**The problem**
Give the records back exactly as written, but without the images.

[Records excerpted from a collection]
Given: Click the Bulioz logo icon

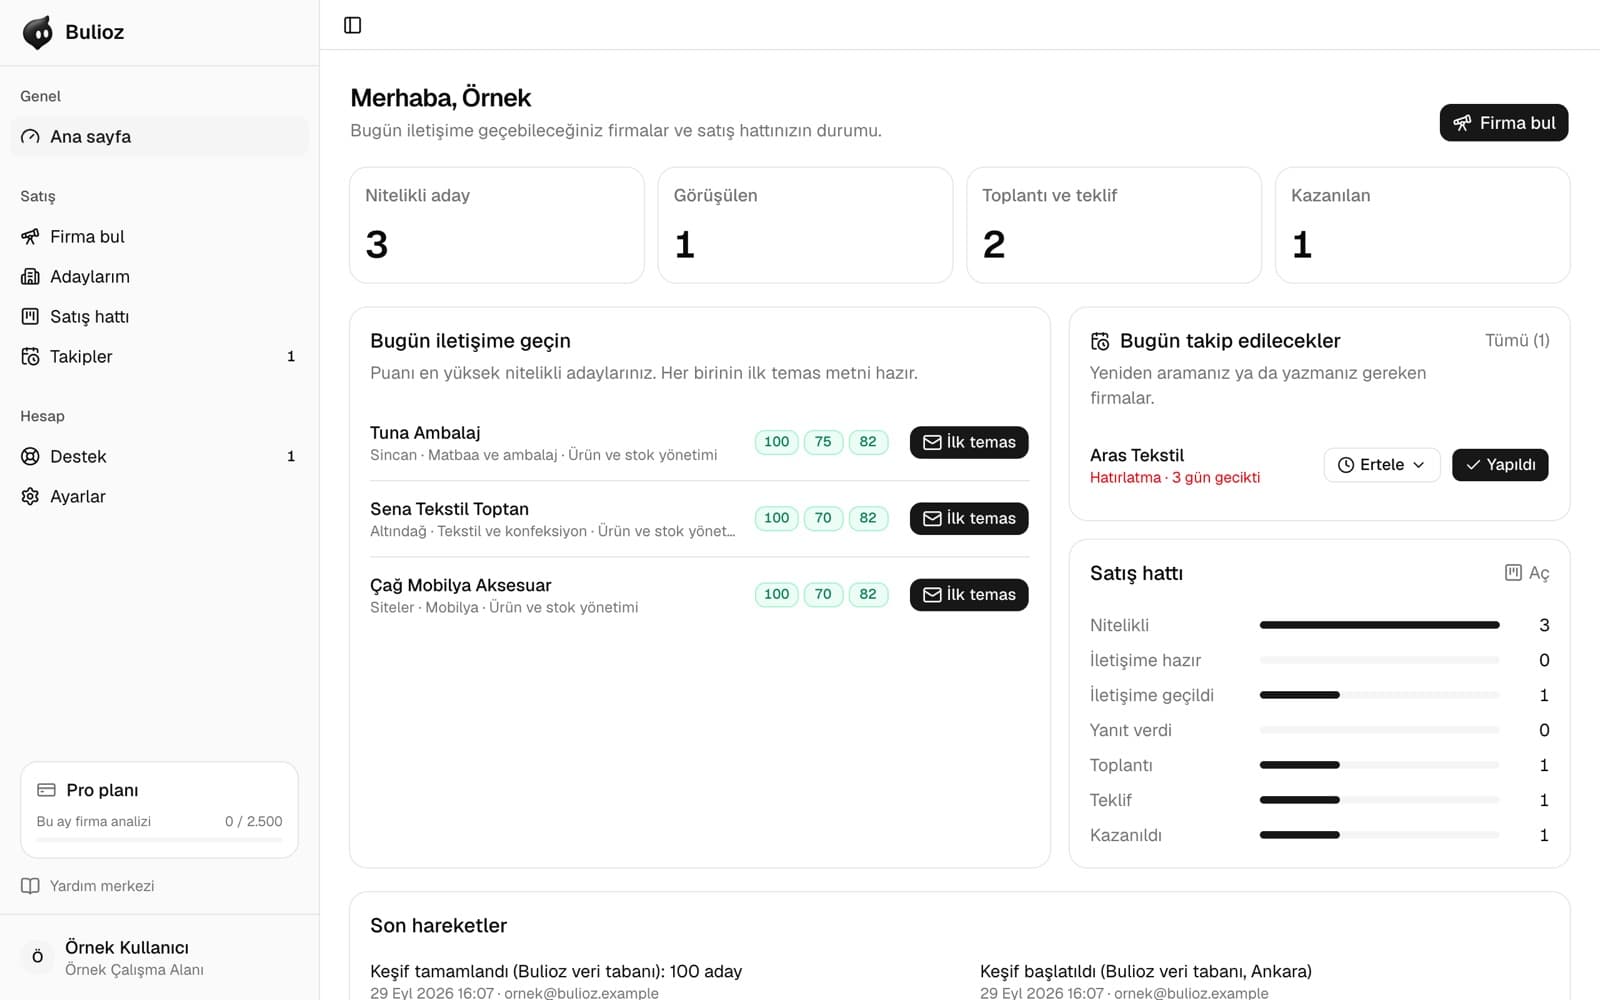Looking at the screenshot, I should (38, 32).
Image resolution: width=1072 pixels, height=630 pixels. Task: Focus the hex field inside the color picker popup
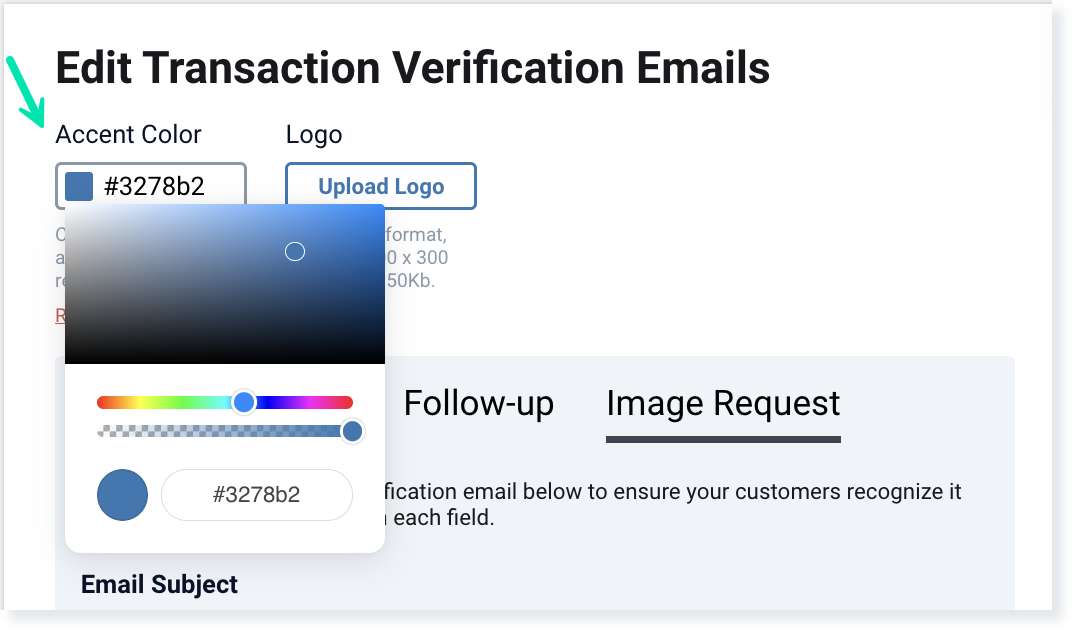[x=257, y=495]
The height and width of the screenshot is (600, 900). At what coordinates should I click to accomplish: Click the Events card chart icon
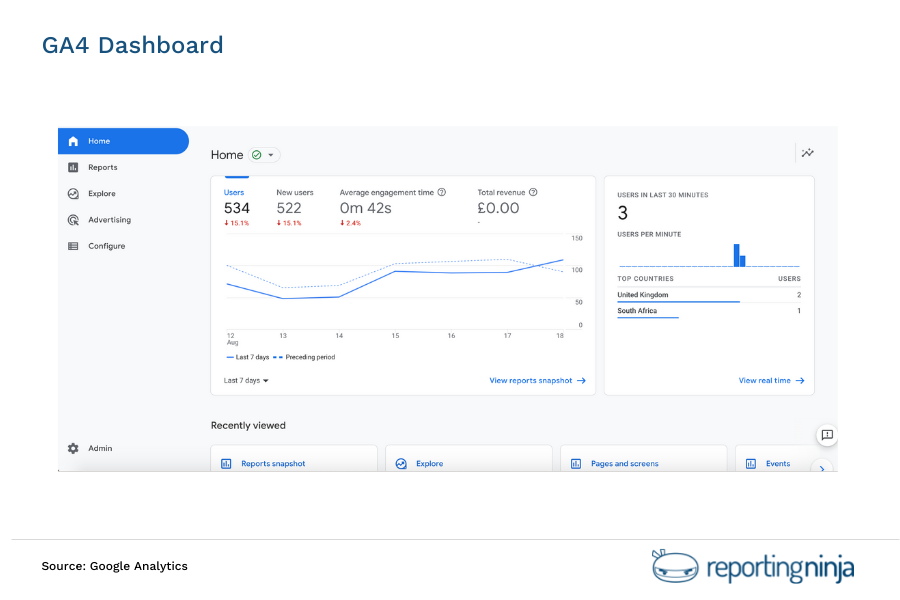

**Result**
Given: Click the Bulioz logo icon

Looking at the screenshot, I should (38, 32).
Image resolution: width=1072 pixels, height=630 pixels. Task: Focus the hex field inside the color picker popup
[x=257, y=495]
The height and width of the screenshot is (600, 900). At what coordinates should I click to accomplish: Click the Events card chart icon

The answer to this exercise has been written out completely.